11 Nov 2010
The increased enterprise use of consumer and cloud technologies will force chief information security officers (CISOs) to rethink their strategies, according to a new report from Forrester Research.
The analyst firm claimed that almost a third of information workers in the UK and Europe are using technologies without explicit permission from the IT department, and could be putting their organisation at risk.
Companies should start by tackling these technologies, managing their risks and using them to help grow the company as a whole.
"CISOs must align their strategies with business initiatives while reshaping the current operating model," said Forrester analyst Chenxi Wang.
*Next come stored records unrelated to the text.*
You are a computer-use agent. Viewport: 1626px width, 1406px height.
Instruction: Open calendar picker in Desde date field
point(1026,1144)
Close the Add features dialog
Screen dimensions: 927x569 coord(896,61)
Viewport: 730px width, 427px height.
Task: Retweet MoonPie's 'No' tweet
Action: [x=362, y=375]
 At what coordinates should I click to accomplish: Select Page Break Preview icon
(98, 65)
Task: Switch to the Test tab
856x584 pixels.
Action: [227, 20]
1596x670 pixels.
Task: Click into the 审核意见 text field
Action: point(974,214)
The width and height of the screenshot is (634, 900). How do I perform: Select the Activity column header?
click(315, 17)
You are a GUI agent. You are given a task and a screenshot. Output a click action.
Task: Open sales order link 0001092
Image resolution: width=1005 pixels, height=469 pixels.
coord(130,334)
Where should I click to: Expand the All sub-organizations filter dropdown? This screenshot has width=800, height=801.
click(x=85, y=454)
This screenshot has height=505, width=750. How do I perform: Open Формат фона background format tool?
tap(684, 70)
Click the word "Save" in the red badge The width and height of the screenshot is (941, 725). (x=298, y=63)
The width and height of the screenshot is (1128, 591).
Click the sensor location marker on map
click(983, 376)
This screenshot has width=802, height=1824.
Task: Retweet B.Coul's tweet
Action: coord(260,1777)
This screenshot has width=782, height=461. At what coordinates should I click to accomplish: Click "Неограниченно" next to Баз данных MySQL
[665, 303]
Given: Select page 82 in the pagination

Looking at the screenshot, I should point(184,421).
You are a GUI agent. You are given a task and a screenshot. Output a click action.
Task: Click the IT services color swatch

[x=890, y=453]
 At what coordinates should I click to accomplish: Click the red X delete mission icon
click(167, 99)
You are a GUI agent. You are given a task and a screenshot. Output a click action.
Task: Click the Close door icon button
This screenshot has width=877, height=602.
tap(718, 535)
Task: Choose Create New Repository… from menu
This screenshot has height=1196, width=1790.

"Specific tasks should include establishing a standard for emerging technology adoption, defining a set of acceptable use policies, and initiating internal communications to educate employees."
One in four companies uses some kind of social collaboration tool, according to Wang, while half support at least two mobile applications.
Wang said that the tools often creep into enterprises as pieces of "shadow IT " and, although beneficial, are supported through necessity rather than as part of a wider security initiative.
"Just as a few clever individuals will find a way to read corporate emails on their iPhones without IT support, consumer technologies such as mobile, social, video and cloud will invade your enterprise regardless of any adoption barrier, " said Wang.
The analyst added that all such applications require consistent oversight and proper integration with enterprise systems.
"Siloed technology initiatives can result in duplicated efforts, inefficiency and missed opportunities to leverage others' experiences," said Wang.
"As the global glue, IT can provide central oversight and co-ordination to ensure optimal investment and resource allocation across business units."
Adopting such technologies provides the opportunity to reinvent the way enterprises use security, according to Wang.
"Corporate data is going into the cloud, mobile devices are edging out traditional PCs, and social technologies are enabling ad hoc collaborations anytime from anywhere," she said.
"The status quo approach simply won't cut it. If there ever was a time to rethink existing security models, it's now."